* [Aim] Rewrite the records from the line with "Click the Load settings folder icon" through the end of the records, swapping "Load settings" for "Save settings" and changing nothing else. Leave out the pictures.

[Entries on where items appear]
● ● ● ● ● ● ●
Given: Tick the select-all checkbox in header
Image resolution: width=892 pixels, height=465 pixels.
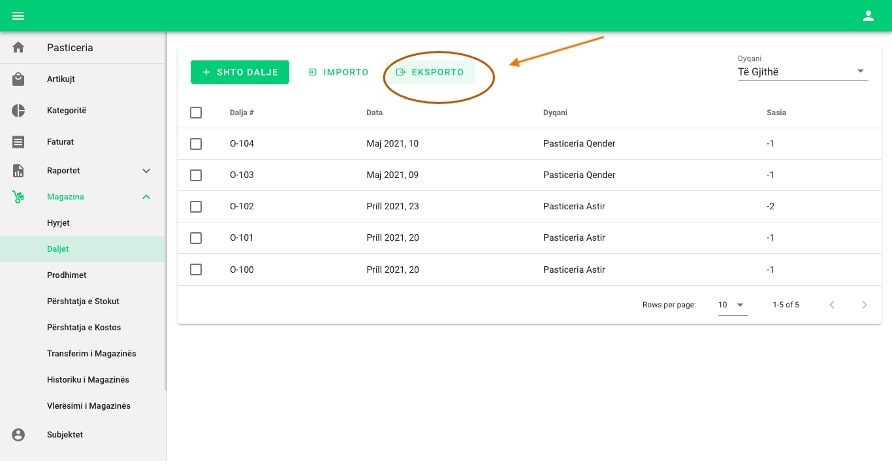Looking at the screenshot, I should click(196, 113).
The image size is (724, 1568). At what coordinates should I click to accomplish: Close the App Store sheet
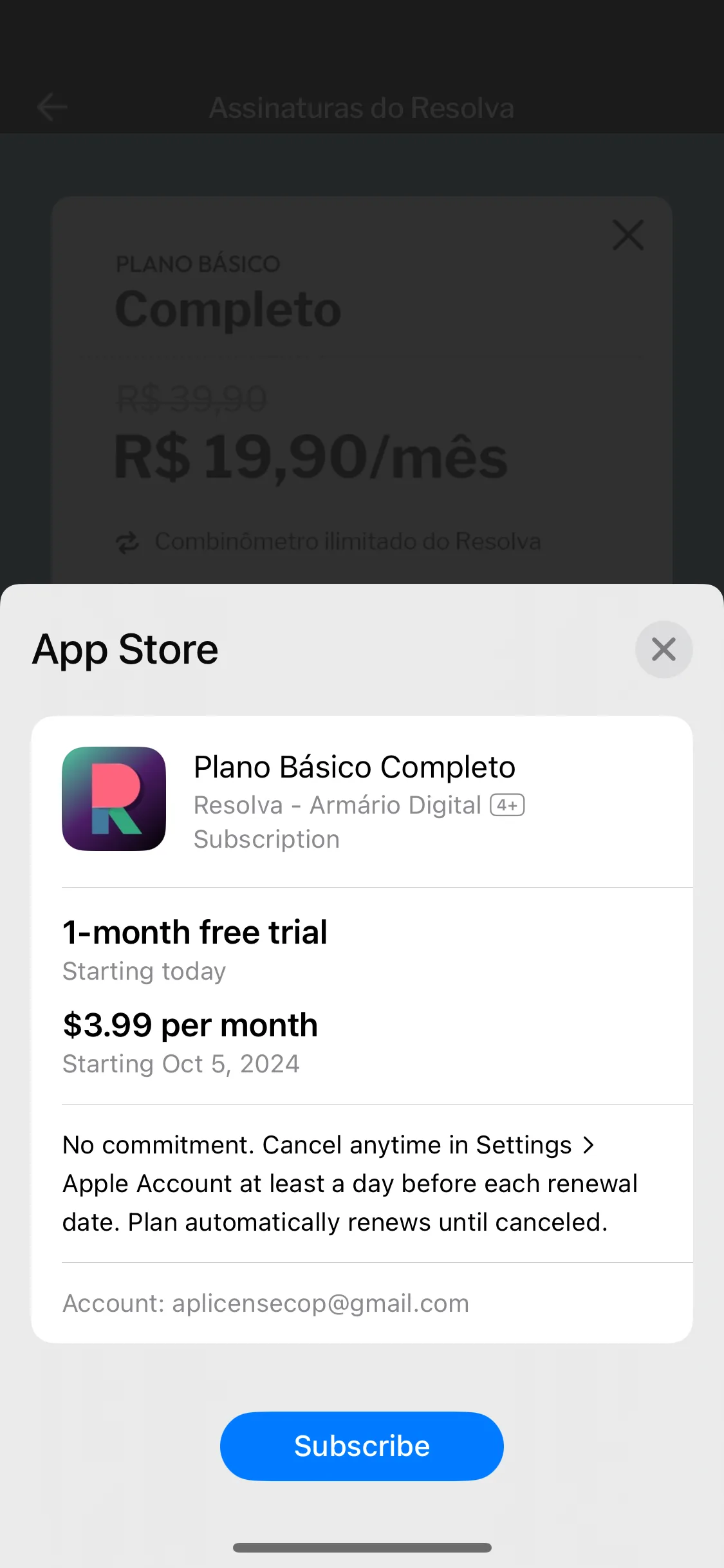664,649
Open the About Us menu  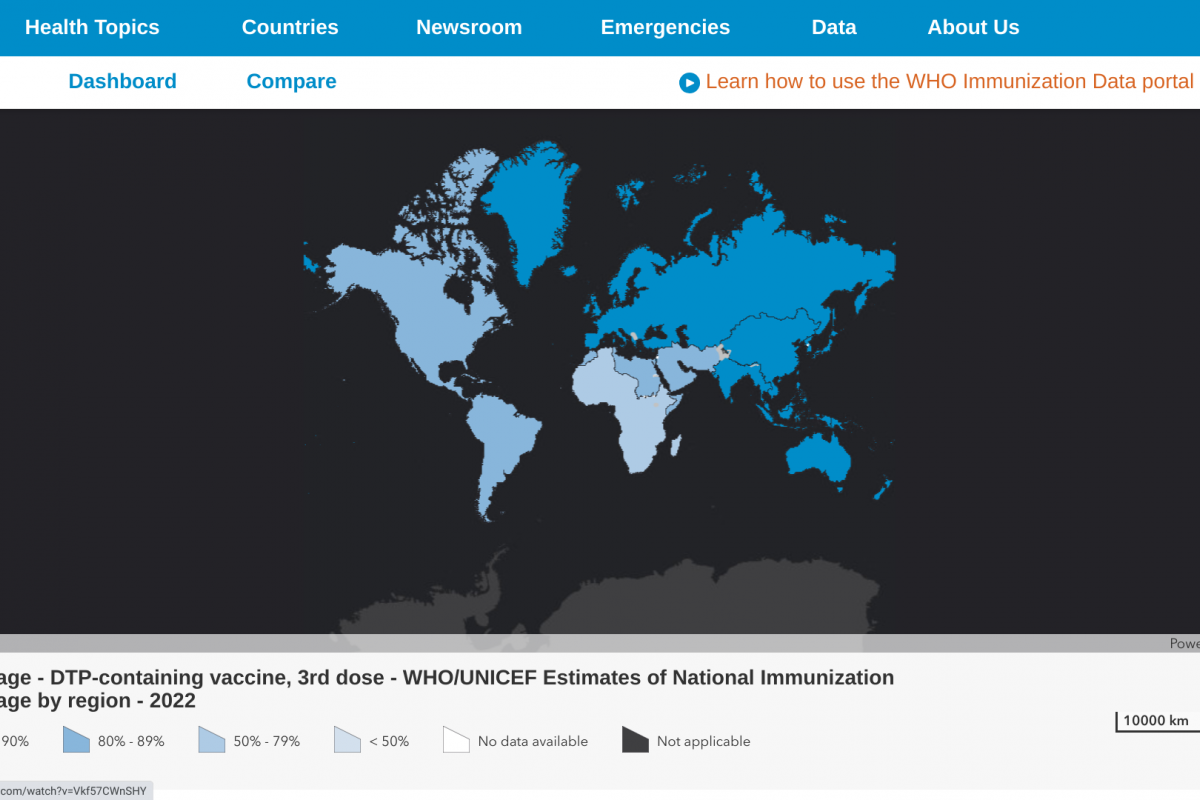coord(973,28)
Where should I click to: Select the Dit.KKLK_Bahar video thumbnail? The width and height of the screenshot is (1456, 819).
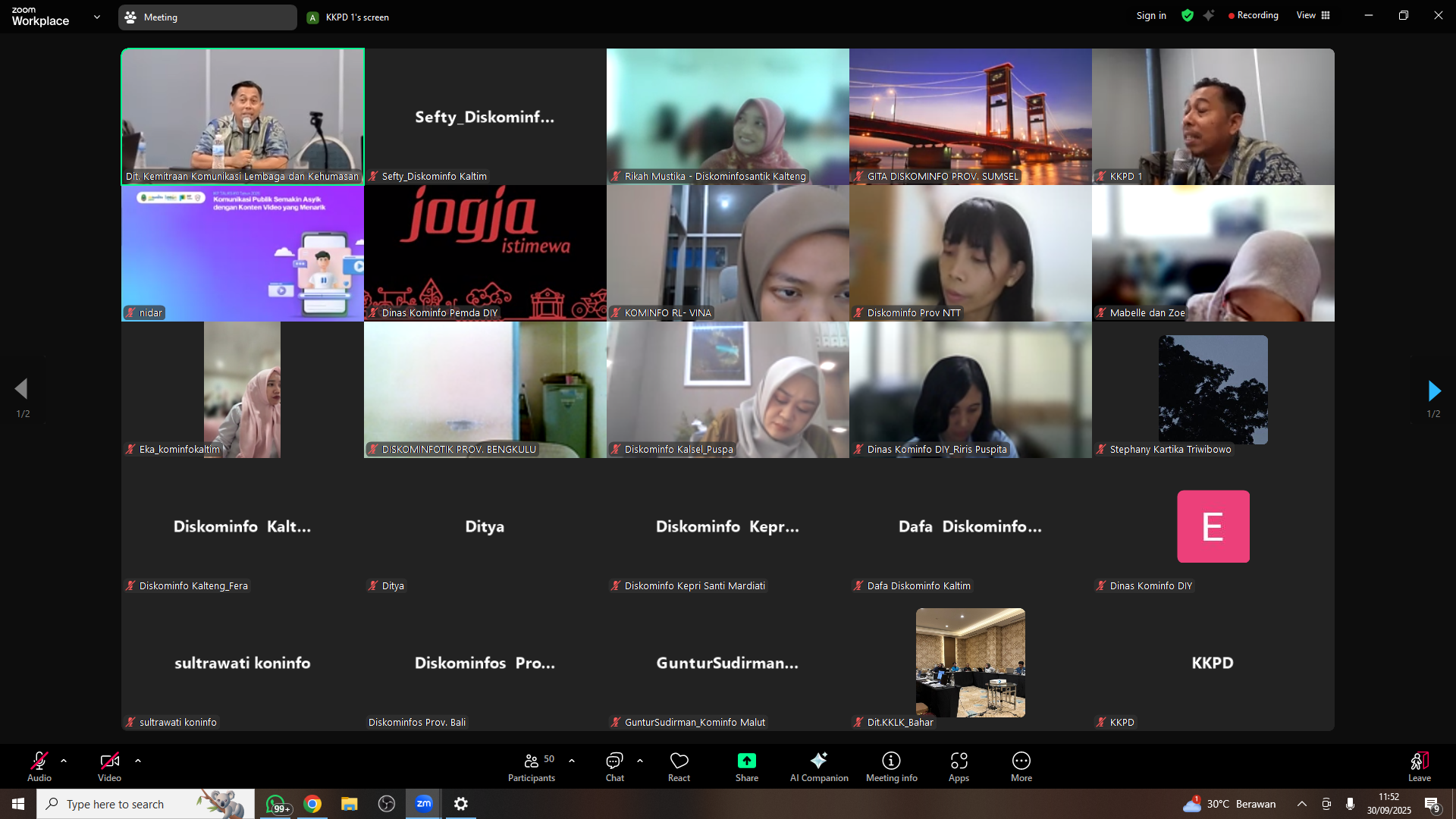(970, 662)
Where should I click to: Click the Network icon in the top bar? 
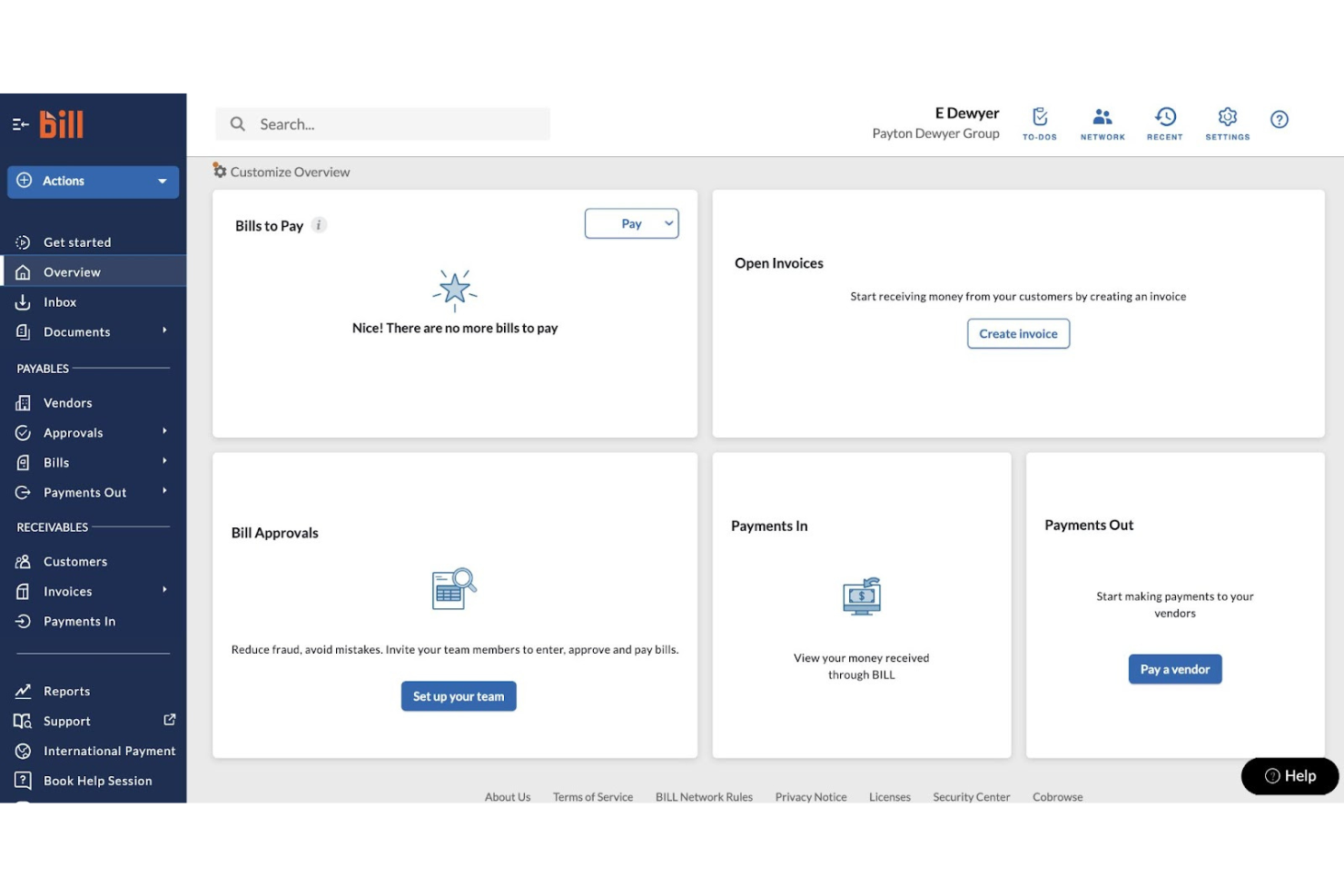tap(1102, 118)
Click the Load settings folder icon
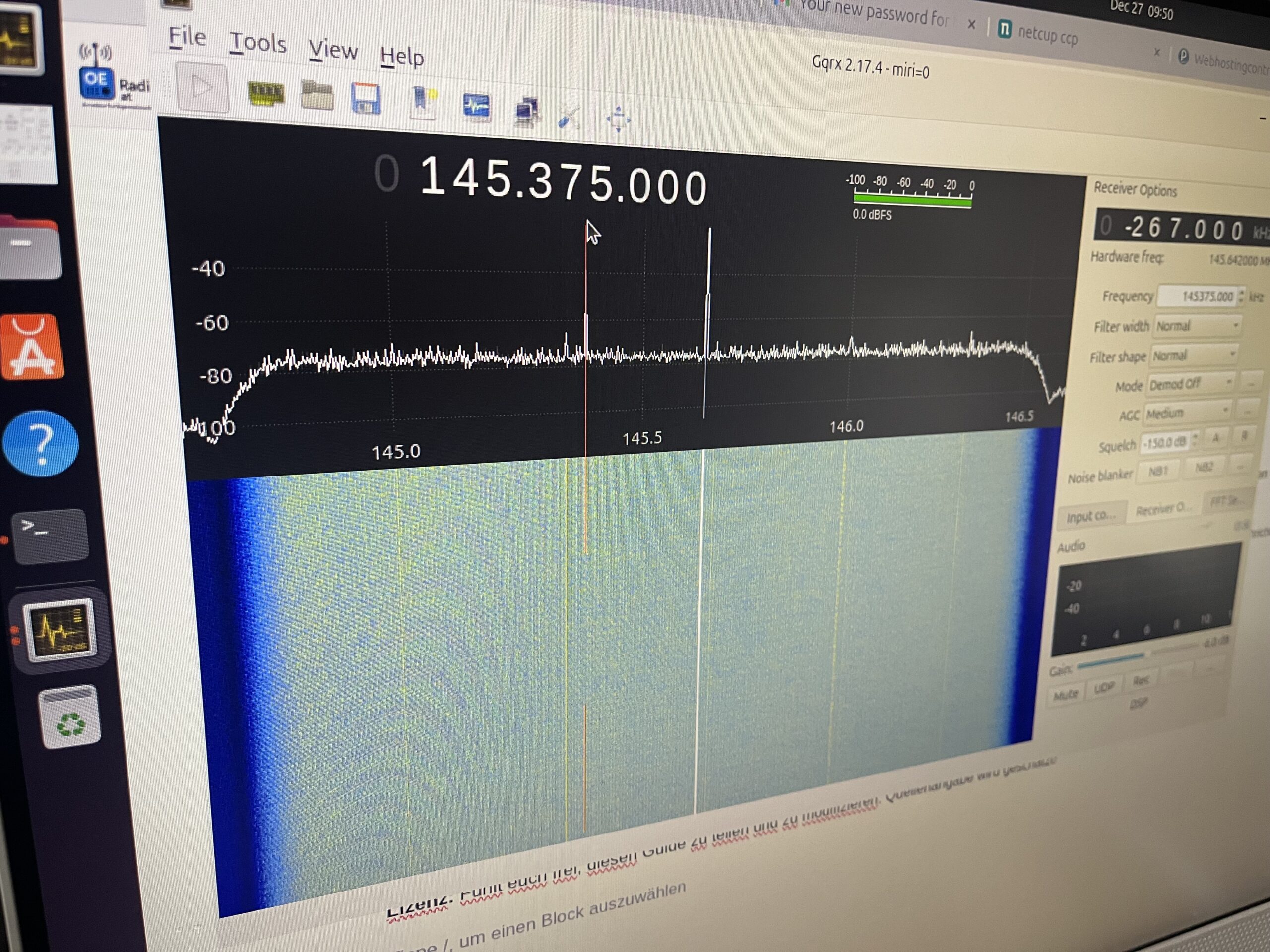The height and width of the screenshot is (952, 1270). pyautogui.click(x=317, y=96)
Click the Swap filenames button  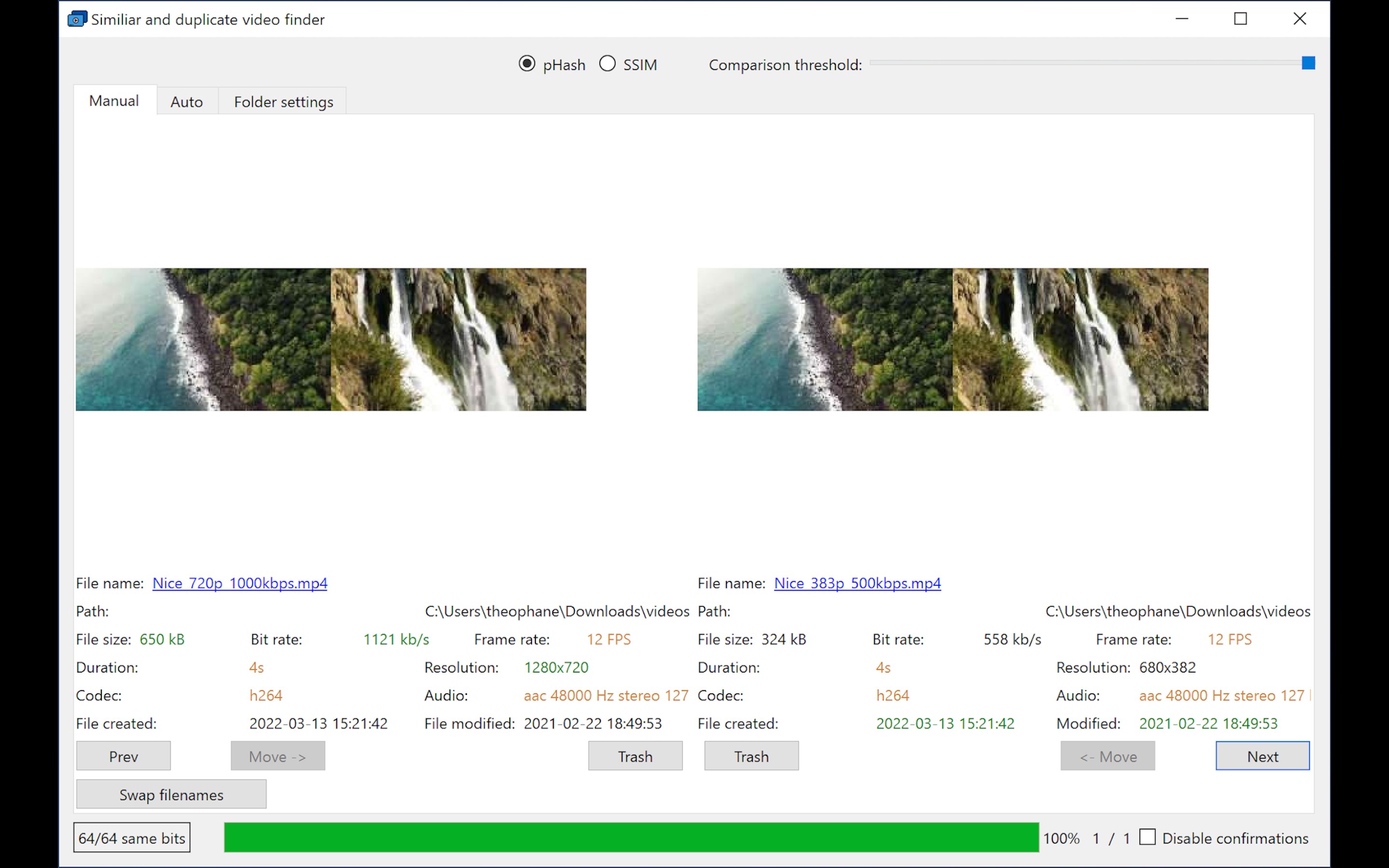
● ● ● ● ● ● ●
* [Final result]
Click the Save settings folder icon
The height and width of the screenshot is (952, 1270). pyautogui.click(x=317, y=96)
Click the Swap filenames button  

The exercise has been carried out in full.